Hebrews 10:24-25 says: “And let us consider how we may spur one another on toward love and good deeds, not giving up meeting together, as some are in the habit of doing, but encouraging one another and all the more as you see the day approaching.”
These verses are often used in the argument to encourage regular attendance at church services. However, they serve up three good principles that are relevant to the way we connect and encourage our families.
First: Consider how we may spur one another on toward love and good deeds.
Several things cry out for our consideration on a daily basis. The word “consider” means to think about, ponder, deliberate, meditate, and focus on. We have to consider the bills, caring for children, deadlines on the job, after-school activities, getting groceries, preparing meals, and hosts of household chores. On top of those, this verse is telling us to consider yet another thing – others, and by extension – our family members, with the conscious goal of stirring them up to love and doing good deeds.
From time to time, our family members will experience disheartening frustrations, relational conflicts and crushing disappointments. Even as we help them to navigate these, God’s word is instructing us to consider how to stir them to be loving people who do good. When our children, grandchildren, husbands, or parents share their struggles, we need to consider how to stir them up to act in love and do good, even in the midst of difficult circumstances. For example, several days ago, after listening to my 21-year old daughter venting about a conflict she was having with a friend, I asked her: “How can you act in love and do good in this situation?” Of course, this is not the only response that came to my mind, but after empathizing with her feelings, I purposefully chose to use the opportunity to “spur her on toward love and good deeds” and to encourage her to honour God in her response.
Second: Do not give up getting together
We are born into families with an innate need to belong. Feeling connected is important for our motional health and wellbeing. Today’s culture relies heavily on technology to connect with people. Technology is a good, fast way of keeping in connection with family members. In some instances, for example, with family in the military, children away at college, and spouses away on business trips, it is the only way to connect. It allows for help with homework and solving personal problems where face-to-face connection is not possible. It is also useful in situations where communicating in person is awkward. The problem is that technology can give a false sense of being connected in the virtual world, while in reality, there exists loneliness and isolation.

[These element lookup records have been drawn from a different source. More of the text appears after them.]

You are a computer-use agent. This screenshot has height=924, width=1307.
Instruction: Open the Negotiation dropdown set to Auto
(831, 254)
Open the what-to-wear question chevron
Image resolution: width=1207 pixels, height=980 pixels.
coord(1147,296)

These verses are calling us to nurture true emotional connections in our families. In our fast-paced society, fewer and fewer families are sitting down together to share meals, talk, problem solve or simply to have fun. To stay connected, we need to work against neglecting to come together. Outside of situations where our loved ones are unavoidably absent, we need to intentionally create opportunities or capitalize on spontaneous ones to come together. As I sat at my desk during the writing of this article, my daughter and I texted back and forth after she texted: “Drama, drama, drama lol.” Later that evening, I caught up with her as she was studying for an exam. I listened as she sorted through her thoughts and feelings; and I wiped her tears. Sitting across from her and watching her work through the emotions was priceless, compared to the emoticons and oxo xox that punctuated our online conversation, earlier. My point is, connect face-to-face with your wife, husband, grandchild, sister, brother and parents! Traditions such as meals, birthdays, holidays, game nights and family prayers are great opportunities to connect. A pat on the shoulder, when passing in the hallway or an “I love you” on the way out are meaningful connections. And don’t forget to punctuate face-to-face connections with hugs, kisses and laughter.
Third: Encourage one another
Many times we may not be thinking that our loved ones need encouragement. However, with all that life throws at us, we all need encouragement. A friendly word at the beginning or end of the day can go a long way! Unlike any other time in history, devices and applications such as smart phones, tablets, e-mail, texting, Facebook and video chat offer opportunities to give encouragement, even on the go. Consider how you can use these to encourage your family. At 8 p.m. last night, my 19-year old daughter sent me an email with a ten-page document attached to read before she submitted it to her professor by midnight, and the only words in her email were: “Mom, I have faith in you!” You bet I know she was trying to encourage me!
I encourage you to consider how to stir up your family members to be loving people who do good even in difficult situations. Use face-to-face encounters and technology to encourage and cheer them on. Although communicating through technology has its limitations, it is the next best thing to being there. Xox oxo!